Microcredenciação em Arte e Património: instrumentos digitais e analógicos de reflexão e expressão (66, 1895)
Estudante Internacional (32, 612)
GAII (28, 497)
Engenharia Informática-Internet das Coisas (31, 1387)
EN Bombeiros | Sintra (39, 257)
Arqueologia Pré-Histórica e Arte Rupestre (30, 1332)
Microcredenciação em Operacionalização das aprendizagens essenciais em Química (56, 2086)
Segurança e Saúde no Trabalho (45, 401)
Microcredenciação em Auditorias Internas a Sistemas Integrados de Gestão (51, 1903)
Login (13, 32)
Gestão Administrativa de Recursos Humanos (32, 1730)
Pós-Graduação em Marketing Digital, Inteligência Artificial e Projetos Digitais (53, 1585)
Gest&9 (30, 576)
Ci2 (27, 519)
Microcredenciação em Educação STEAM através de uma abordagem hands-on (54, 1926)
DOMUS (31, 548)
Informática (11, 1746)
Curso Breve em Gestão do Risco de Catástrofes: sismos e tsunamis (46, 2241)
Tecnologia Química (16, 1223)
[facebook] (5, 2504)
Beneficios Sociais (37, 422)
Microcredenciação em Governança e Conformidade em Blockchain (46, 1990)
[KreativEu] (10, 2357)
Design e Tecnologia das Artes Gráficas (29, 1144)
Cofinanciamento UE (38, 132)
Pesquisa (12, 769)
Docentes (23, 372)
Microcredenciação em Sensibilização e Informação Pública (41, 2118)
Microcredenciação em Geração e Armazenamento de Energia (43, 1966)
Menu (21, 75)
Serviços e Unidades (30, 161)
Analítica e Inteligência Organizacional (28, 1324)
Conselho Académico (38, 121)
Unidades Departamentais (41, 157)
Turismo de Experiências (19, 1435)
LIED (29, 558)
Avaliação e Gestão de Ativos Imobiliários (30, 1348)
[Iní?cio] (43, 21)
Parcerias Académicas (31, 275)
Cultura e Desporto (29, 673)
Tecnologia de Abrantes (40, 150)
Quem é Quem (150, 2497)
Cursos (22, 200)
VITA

Problem to solve
Print out the full listing above, word for word.

Completed exercise
Microcredenciação em Arte e Património: instrumentos digitais e analógicos de reflexão e expressão (66, 1895)
Estudante Internacional (32, 612)
GAII (28, 497)
Engenharia Informática-Internet das Coisas (31, 1387)
EN Bombeiros | Sintra (39, 257)
Arqueologia Pré-Histórica e Arte Rupestre (30, 1332)
Microcredenciação em Operacionalização das aprendizagens essenciais em Química (56, 2086)
Segurança e Saúde no Trabalho (45, 401)
Microcredenciação em Auditorias Internas a Sistemas Integrados de Gestão (51, 1903)
Login (13, 32)
Gestão Administrativa de Recursos Humanos (32, 1730)
Pós-Graduação em Marketing Digital, Inteligência Artificial e Projetos Digitais (53, 1585)
Gest&9 (30, 576)
Ci2 (27, 519)
Microcredenciação em Educação STEAM através de uma abordagem hands-on (54, 1926)
DOMUS (31, 548)
Informática (11, 1746)
Curso Breve em Gestão do Risco de Catástrofes: sismos e tsunamis (46, 2241)
Tecnologia Química (16, 1223)
[facebook] (5, 2504)
Beneficios Sociais (37, 422)
Microcredenciação em Governança e Conformidade em Blockchain (46, 1990)
[KreativEu] (10, 2357)
Design e Tecnologia das Artes Gráficas (29, 1144)
Cofinanciamento UE (38, 132)
Pesquisa (12, 769)
Docentes (23, 372)
Microcredenciação em Sensibilização e Informação Pública (41, 2118)
Microcredenciação em Geração e Armazenamento de Energia (43, 1966)
Menu (21, 75)
Serviços e Unidades (30, 161)
Analítica e Inteligência Organizacional (28, 1324)
Conselho Académico (38, 121)
Unidades Departamentais (41, 157)
Turismo de Experiências (19, 1435)
LIED (29, 558)
Avaliação e Gestão de Ativos Imobiliários (30, 1348)
[Iní?cio] (43, 21)
Parcerias Académicas (31, 275)
Cultura e Desporto (29, 673)
Tecnologia de Abrantes (40, 150)
Quem é Quem (150, 2497)
Cursos (22, 200)
VITA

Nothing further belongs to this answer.